Interferon-gamma (IFN-gamma) and interleukin-2 in the generation of lymphokine-activated killer cell cytotoxicity--IFN-gamma-induced suppressive activity.

Incubation of human lymphocytes with recombinant interleukin-2 (rIL-2) results in the generation of lymphokine-activated killer (LAK) cells capable of lysing a wide variety of tumor cells. The present study was undertaken to examine the effect of recombinant gamma interferon (rIFN-gamma) on LAK cell cytotoxicity generated from different peripheral blood mononuclear cell (PBMC) subpopulations. When unseparated PBMC were stimulated by rIL-2 and rIFN-gamma, the latter induced a transient enhancement after 2 days followed by a suppression of LAK cell cytotoxicity at day 6. Enhancement of LAK cell cytotoxicity was moderate and inconstant, whereas the inhibition was strong and observed with all the donors tested. This suppression was not associated with a decrease in the [3H]thymidine uptake.

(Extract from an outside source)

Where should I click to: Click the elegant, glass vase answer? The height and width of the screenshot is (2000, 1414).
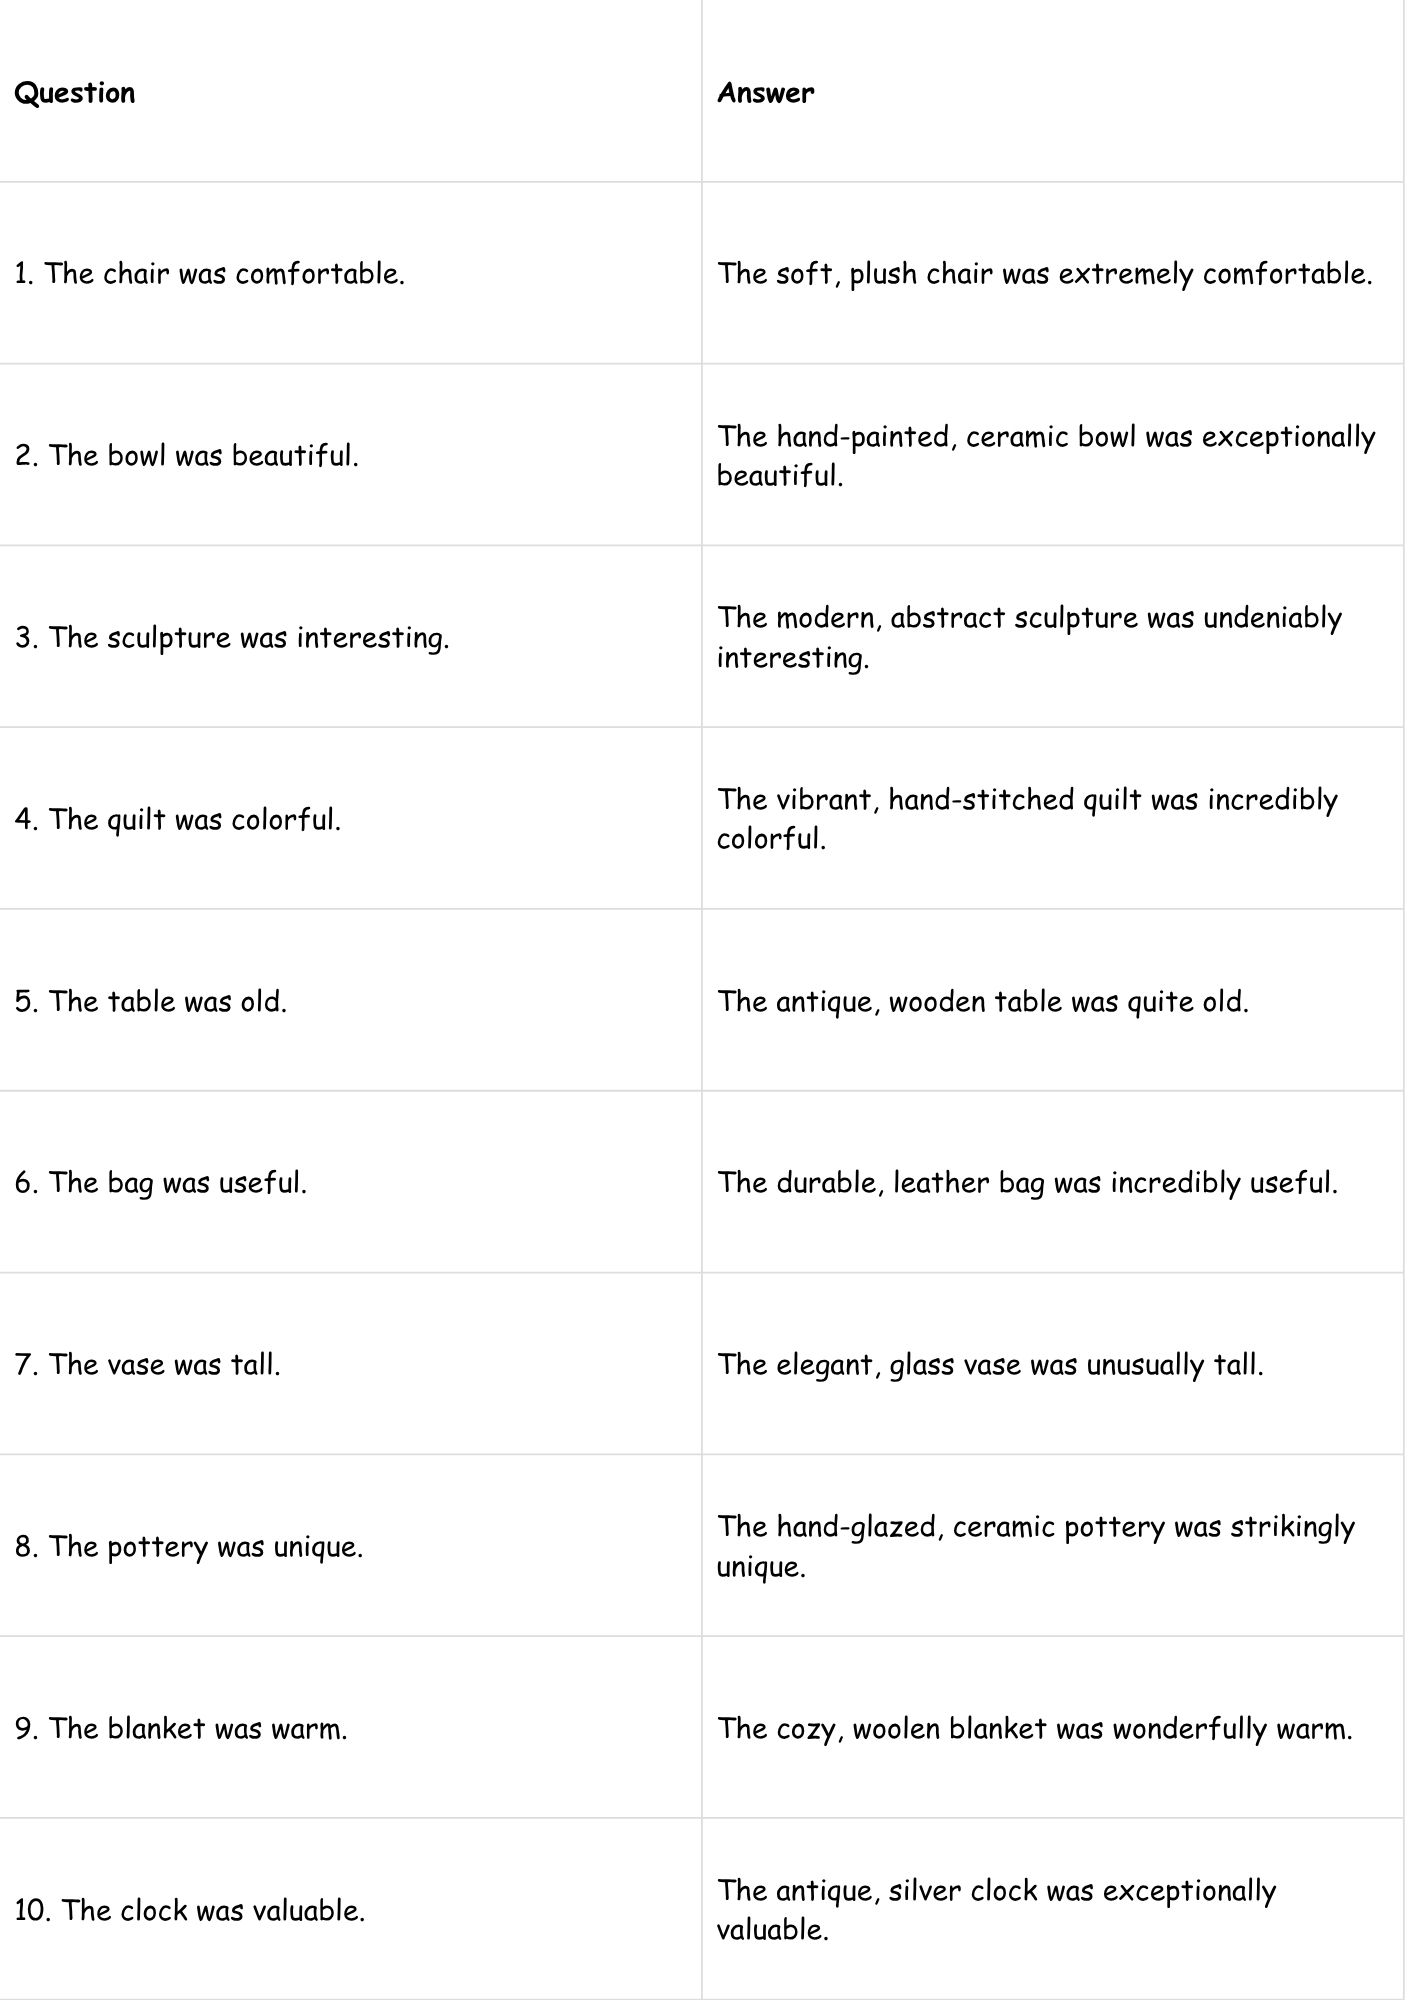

PBMC depleted of adherent cells were more sensitive to the stimulation by rIL-2 and the induced cytotoxicity was not modified by rIFN-gamma. Monocyte-enriched plastic-adherent cells, when incubated with rIL-2 and rIFN-gamma, became cytotoxic after 2-3 days of culture and inhibited LAK cell activity after 5-6 days. Collectively, our results suggest that rIFN-gamma affects LAK cell cytotoxicity through the activation of plastic-adherent, monocyte-rich, cells which modulate natural killer cells, first in a positive, then in a negative way.